**Action item**
The records below need to be restated word for word.

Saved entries
[Start of Attachment]
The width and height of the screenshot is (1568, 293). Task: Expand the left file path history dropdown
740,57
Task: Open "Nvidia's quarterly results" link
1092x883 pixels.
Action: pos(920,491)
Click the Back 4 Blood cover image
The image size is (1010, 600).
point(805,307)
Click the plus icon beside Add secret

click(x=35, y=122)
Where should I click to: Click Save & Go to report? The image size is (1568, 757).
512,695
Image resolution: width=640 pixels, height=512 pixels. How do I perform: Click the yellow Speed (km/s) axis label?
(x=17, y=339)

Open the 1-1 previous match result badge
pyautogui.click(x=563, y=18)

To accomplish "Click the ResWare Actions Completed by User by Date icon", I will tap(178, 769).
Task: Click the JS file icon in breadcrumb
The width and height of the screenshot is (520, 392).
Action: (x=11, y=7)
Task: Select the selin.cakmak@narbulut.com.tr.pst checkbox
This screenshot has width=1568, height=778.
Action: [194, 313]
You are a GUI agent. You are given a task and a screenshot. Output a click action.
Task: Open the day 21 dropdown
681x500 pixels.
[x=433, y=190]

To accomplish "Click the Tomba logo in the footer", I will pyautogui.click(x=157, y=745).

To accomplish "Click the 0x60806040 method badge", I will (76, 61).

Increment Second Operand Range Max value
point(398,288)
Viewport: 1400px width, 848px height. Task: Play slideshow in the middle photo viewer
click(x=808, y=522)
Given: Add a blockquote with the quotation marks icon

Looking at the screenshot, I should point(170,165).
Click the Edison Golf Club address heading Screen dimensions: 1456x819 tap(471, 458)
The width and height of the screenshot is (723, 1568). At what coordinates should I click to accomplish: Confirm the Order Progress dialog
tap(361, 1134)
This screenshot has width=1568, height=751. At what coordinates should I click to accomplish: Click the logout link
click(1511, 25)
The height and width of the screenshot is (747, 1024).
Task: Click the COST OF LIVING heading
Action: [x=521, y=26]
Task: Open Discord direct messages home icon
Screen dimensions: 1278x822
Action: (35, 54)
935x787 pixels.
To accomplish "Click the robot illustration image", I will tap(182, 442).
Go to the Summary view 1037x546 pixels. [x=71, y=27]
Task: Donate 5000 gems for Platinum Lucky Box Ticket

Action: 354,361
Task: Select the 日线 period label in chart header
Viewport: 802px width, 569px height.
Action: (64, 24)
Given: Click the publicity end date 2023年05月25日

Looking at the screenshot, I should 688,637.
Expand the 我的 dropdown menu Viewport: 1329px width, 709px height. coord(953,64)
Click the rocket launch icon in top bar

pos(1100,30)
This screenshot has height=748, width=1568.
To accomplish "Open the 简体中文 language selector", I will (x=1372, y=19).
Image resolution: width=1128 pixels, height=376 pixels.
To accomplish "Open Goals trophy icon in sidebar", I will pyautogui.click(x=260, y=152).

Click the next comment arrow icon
[End of Attachment]
**Finished task**
The width and height of the screenshot is (1568, 293). Task: Expand the left file path history dropdown
740,57
Task: Open "Nvidia's quarterly results" link
1092x883 pixels.
Action: pos(920,491)
Click the Back 4 Blood cover image
The image size is (1010, 600).
point(805,307)
Click the plus icon beside Add secret

click(x=35, y=122)
Where should I click to: Click Save & Go to report? The image size is (1568, 757).
512,695
Image resolution: width=640 pixels, height=512 pixels. How do I perform: Click the yellow Speed (km/s) axis label?
(x=17, y=339)

Open the 1-1 previous match result badge
pyautogui.click(x=563, y=18)

To accomplish "Click the ResWare Actions Completed by User by Date icon", I will tap(178, 769).
Task: Click the JS file icon in breadcrumb
The width and height of the screenshot is (520, 392).
Action: (x=11, y=7)
Task: Select the selin.cakmak@narbulut.com.tr.pst checkbox
This screenshot has width=1568, height=778.
Action: [194, 313]
You are a GUI agent. You are given a task and a screenshot. Output a click action.
Task: Open the day 21 dropdown
681x500 pixels.
[x=433, y=190]

To accomplish "Click the Tomba logo in the footer", I will pyautogui.click(x=157, y=745).

To accomplish "Click the 0x60806040 method badge", I will (76, 61).

Increment Second Operand Range Max value
point(398,288)
Viewport: 1400px width, 848px height. Task: Play slideshow in the middle photo viewer
click(x=808, y=522)
Given: Add a blockquote with the quotation marks icon

Looking at the screenshot, I should point(170,165).
Click the Edison Golf Club address heading Screen dimensions: 1456x819 tap(471, 458)
The width and height of the screenshot is (723, 1568). At what coordinates should I click to accomplish: Confirm the Order Progress dialog
tap(361, 1134)
This screenshot has width=1568, height=751. At what coordinates should I click to accomplish: Click the logout link
click(1511, 25)
The height and width of the screenshot is (747, 1024).
Task: Click the COST OF LIVING heading
Action: [x=521, y=26]
Task: Open Discord direct messages home icon
Screen dimensions: 1278x822
Action: (35, 54)
935x787 pixels.
To accomplish "Click the robot illustration image", I will tap(182, 442).
Go to the Summary view 1037x546 pixels. [x=71, y=27]
Task: Donate 5000 gems for Platinum Lucky Box Ticket

Action: 354,361
Task: Select the 日线 period label in chart header
Viewport: 802px width, 569px height.
Action: (64, 24)
Given: Click the publicity end date 2023年05月25日

Looking at the screenshot, I should 688,637.
Expand the 我的 dropdown menu Viewport: 1329px width, 709px height. coord(953,64)
Click the rocket launch icon in top bar

pos(1100,30)
This screenshot has height=748, width=1568.
To accomplish "Open the 简体中文 language selector", I will (x=1372, y=19).
Image resolution: width=1128 pixels, height=376 pixels.
To accomplish "Open Goals trophy icon in sidebar", I will pyautogui.click(x=260, y=152).

Click the next comment arrow icon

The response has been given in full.